É precisamente com uma pesquisa participante e interventiva que nos brinda Claudiana Nogueira de Alencar, em seu texto “‘A escritura a escrevivência a invenção a poema’: performances e decolonialidades nas gramáticas culturais das coletivas de poetas periféricas”. Trata-se de um trabalho que une horizontalmente saberes populares e acadêmicos no Programa Viva a Palavra: uma série de projetos envolvendo coletivos e movimentos culturais da periferia em articulação com professores e estudantes da UECE. A participante-pesquisadora investiga a escrevivência literária de poetas mulheres de três coletivas da periferia de Fortaleza, e conclui que as práticas literárias, culturais e políticas dessas poetas constroem uma gramática cultural que, com suas palavras-sementes de poesias, aponta para uma sociedade matríztica, que se posiciona contra uma sociedade de dominação. O relato de Claudiana oferece-nos com essa feminização da resistência, uma proposta real, tecida com os corpos e as vozes autônomas, apoiadas no respeito mútuo e na construção coletiva; enfim, a feitura coletiva de uma sociedade em torno das políticas de dignidade e de esperança, nos fios do tear de Nina Rizzi:...podemos escrever tudo, o que desejamos mais profundamente. A poema é uma feitiçaria, uma arma, uma bomba!

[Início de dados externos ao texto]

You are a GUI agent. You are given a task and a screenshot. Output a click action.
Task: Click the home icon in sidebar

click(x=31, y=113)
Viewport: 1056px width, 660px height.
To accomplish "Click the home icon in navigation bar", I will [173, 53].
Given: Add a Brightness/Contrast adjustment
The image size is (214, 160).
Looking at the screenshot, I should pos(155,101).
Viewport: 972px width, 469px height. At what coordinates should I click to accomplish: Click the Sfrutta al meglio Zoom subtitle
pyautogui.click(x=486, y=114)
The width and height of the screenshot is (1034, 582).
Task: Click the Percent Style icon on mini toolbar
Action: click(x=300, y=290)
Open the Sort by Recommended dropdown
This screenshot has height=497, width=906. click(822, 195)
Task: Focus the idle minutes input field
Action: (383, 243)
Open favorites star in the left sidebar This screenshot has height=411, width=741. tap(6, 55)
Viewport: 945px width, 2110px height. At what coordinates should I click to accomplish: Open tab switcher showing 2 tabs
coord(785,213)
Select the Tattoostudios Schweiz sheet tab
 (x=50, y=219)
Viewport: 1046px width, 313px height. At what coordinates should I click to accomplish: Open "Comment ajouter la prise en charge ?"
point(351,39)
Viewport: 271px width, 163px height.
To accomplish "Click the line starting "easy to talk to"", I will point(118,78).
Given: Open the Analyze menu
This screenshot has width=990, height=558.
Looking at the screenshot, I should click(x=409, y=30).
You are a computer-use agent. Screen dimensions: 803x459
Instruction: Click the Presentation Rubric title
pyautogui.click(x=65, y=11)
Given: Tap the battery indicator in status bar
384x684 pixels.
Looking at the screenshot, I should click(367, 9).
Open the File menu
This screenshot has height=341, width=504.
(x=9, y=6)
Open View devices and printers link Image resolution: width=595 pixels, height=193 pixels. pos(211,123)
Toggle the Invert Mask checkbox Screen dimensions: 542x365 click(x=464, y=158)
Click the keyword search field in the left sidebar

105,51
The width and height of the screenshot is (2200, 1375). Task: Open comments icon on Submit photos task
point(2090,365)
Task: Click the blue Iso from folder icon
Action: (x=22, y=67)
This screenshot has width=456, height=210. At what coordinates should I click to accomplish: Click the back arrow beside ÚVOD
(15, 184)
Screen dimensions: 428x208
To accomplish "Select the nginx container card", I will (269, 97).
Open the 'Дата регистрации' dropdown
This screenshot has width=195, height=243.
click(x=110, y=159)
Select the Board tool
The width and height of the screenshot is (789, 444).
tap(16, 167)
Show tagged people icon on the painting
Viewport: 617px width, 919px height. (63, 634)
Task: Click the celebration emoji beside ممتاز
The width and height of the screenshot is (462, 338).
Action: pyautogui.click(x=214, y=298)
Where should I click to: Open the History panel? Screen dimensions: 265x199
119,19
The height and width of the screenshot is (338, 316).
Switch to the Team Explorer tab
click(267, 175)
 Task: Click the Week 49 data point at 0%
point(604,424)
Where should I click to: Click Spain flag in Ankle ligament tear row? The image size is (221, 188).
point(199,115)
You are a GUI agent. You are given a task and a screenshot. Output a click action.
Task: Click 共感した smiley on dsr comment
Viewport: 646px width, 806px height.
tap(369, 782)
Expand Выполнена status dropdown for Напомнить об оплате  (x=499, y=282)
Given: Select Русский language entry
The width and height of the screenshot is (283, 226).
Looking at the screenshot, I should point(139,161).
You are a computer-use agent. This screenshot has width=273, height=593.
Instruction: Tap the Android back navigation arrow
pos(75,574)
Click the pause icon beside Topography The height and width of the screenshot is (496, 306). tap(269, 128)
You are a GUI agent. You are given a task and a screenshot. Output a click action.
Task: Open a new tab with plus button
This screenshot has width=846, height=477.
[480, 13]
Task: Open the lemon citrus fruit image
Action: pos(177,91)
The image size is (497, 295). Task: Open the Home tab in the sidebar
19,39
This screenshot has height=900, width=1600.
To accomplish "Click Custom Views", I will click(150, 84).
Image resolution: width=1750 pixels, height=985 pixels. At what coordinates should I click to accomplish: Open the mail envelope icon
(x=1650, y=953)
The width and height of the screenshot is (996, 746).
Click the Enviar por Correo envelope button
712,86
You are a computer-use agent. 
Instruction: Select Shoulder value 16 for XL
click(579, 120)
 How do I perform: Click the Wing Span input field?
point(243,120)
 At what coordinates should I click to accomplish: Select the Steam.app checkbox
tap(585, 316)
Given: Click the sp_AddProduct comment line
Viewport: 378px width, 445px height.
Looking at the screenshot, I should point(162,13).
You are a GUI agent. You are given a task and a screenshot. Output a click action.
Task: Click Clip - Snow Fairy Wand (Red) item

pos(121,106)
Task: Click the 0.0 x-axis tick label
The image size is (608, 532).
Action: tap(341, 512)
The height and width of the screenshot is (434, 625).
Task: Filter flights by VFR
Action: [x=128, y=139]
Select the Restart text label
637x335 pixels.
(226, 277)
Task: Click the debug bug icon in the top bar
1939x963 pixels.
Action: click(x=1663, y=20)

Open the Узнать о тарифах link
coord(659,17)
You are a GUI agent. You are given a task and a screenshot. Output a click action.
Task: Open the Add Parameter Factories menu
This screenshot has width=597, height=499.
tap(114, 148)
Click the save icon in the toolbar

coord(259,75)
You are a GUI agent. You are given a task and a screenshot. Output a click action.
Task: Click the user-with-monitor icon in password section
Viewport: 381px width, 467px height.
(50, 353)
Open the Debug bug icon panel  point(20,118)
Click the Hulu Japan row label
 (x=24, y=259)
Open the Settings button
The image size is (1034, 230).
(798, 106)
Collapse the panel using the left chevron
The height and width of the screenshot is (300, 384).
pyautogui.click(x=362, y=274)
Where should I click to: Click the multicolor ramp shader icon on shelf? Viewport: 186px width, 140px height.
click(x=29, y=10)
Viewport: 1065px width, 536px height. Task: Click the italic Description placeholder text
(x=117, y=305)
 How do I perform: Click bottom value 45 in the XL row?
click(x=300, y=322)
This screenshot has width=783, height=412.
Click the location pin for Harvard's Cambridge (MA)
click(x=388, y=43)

Marcella dos Santos Abreu, Cláudia Hilsdorf Rocha e Ruberval Franco Maciel, em seu texto “Letramentos literários e translinguagem entre as ruas e as escolas do Sul Global: o Slam Interescolar como prática enativo-performativa decolonial”, procuram visibilizar o Slam Interescolar de SP como letramentos literários juvenis, potencialmente críticos e transformativos, que desafiam as práticas monoglóssicas e as narrativas hegemônicas comuns às didáticas escolares, como faz a estudante do Ensino Médio, a poeta Franciele Evangelista Apolinário, na versão do Interescolar de SP 2020. Os autores analisam essa experiência estética da outridade, os aspectos poético-literários de um poema da aluna sob uma abordagem translíngue enativo-performativa, ratificando a potência das poesias-slams como gritos de resistência de jovens slammers e a importância da presença dos slams nas escolas paulistas.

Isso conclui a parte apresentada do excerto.